#### Source text:
--- START ---
Citadon is getting hit up by "everybody" who wants a piece of the
capital, says Fried, but he is being very miserly with money. Employees
who had hoped for big rewards in the heyday of dot-coms have been
"very understanding" and patient during the roller coaster rides
of past months, adds Fried. He came on board to head Citadon in
April.
Citadon secured the capital in late August but did not announce
it until yesterday. The firm now employs about 90 people and its
project collaboration services are used on 1,600 projects that have
a construction value of over $110 billion, Fried says.
Major customers other than the investors include Barton Malow, AECOM
Corp., Duke Energy and Gensler. Citadon was born out of the merger
of Bidcom Inc. and Cephren Inc. in March.
Next generation
A good portion of the new capital will go toward development of
Citadon's next version of its ProjectNet collaboration product,
which should be released in mid-December, says Fried. It is "a complete
consolidation of our two previous products," the process management
capabilities from Bidcom and the document management side from Cephren,
not just stitched together but built from the ground up. "It's a
brand new product on a brand new architecture," he says. It will
have one user interface for all of the features from both products,
but with "a lot more configurability" that can be set by users,
he says.
Last month, Citadon announced that it had chosen MatrixOne, Westford,
Mass., and its eMatrix platform for its collaboration offerings.
--- END ---
#### Information given:
--- START ---
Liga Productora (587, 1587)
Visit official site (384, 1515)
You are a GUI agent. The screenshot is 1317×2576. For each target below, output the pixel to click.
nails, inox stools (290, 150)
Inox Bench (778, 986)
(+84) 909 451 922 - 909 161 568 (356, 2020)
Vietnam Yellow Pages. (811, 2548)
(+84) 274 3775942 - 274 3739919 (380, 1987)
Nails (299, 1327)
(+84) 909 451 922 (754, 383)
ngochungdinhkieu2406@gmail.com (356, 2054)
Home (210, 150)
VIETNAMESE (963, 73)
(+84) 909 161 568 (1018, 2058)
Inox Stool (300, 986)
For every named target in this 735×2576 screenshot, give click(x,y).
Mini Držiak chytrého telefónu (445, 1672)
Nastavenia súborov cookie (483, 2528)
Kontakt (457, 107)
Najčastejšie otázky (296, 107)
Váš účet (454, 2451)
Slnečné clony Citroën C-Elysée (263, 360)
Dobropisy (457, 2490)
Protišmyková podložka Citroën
--- END ---
#### Tasks to perform:
A: Which two companies merged to form Citadon, according to the Citadon article?
B: Set down the passage of the Citadon article starting with "Citadon secured the" and going on through "billion, Fried says.".
C: Resume the Citadon article after its last sentence.

#### Outputs for the tasks:
A: Bidcom Inc. and Cephren Inc.

B:
Citadon secured the capital in late August but did not announce
it until yesterday. The firm now employs about 90 people and its
project collaboration services are used on 1,600 projects that have
a construction value of over $110 billion, Fried says.

C:
Fried likens the difference between what MatrixOne will provide
and Citadon will provide this way: "When I got here, we were building
both [something analagous to Microsoft's] Windows and Word." Citadon's
strength was not in building the underlying framework (Windows-like),
but in building the business application (Word-like). He thought
he could speed up the process by partnering with MatrixOne. "We
chose them the way we'd choose Oracle for the database portion or
Brava for the viewer portion," he says.
Not just a house organ
Former Citadon CEO Rob Majteles said earlier this year that he didn't
mind being thought of as an in-house developer of collaboration
tools for GE, Bechtel and Fluor, with less of an emphasis on other
clients. Fried says that while those customers currently dominate,
his intention is to later in the year again build up the sales force
to call on other clients.
Having the bulk of the backing come from a handful of major industry
firms isn't all bad, Fried says. "Those guys push us to the max.
We're an incredible company today because companies like Bechtel,
Fluor and GE push us," he says. "Quite a bit of our business is
with them, but I get just as much back from them."
One client that is not an investor is McClier, which is part of
AECOM. Project manager John Jurewicz, who has made himself an expert
on Internet companies in the AEC industry and their capabilities,
says McClier has projects on Citadon, Constructware and Primavera's
PrimeContract platforms. He thinks that Citadon's ProjectNet is
"way out in advance" of the others, in large part because it makes
it easy to upload drawings. "Citadon can customize everything,"
he says. "And then you can clone it" so users don't have to reset
the preferences each time.
Fried and Jurewicz both admit that Citadon's ProjectNet is the most
complex of the collaboration offerings, when compared to the tools
of Constructware, Buzzsaw, e-Builder, PrimeContract, Meridian's
ProjectTalk and others. That can be an obstacle when trying to get
subcontractors online. Subs are essential for a successful collaboration
effort, Jurewicz says.
The issue of features preferred by designers versus those preferred
by contractors also is a thorny one. "I see a day when as an architect
we use Citadon and when we turn the project over to [the contractor],
we upload everything to Constructware," says Jurewicz. "That's what
we need, to be able to push data back and forth between the extranets."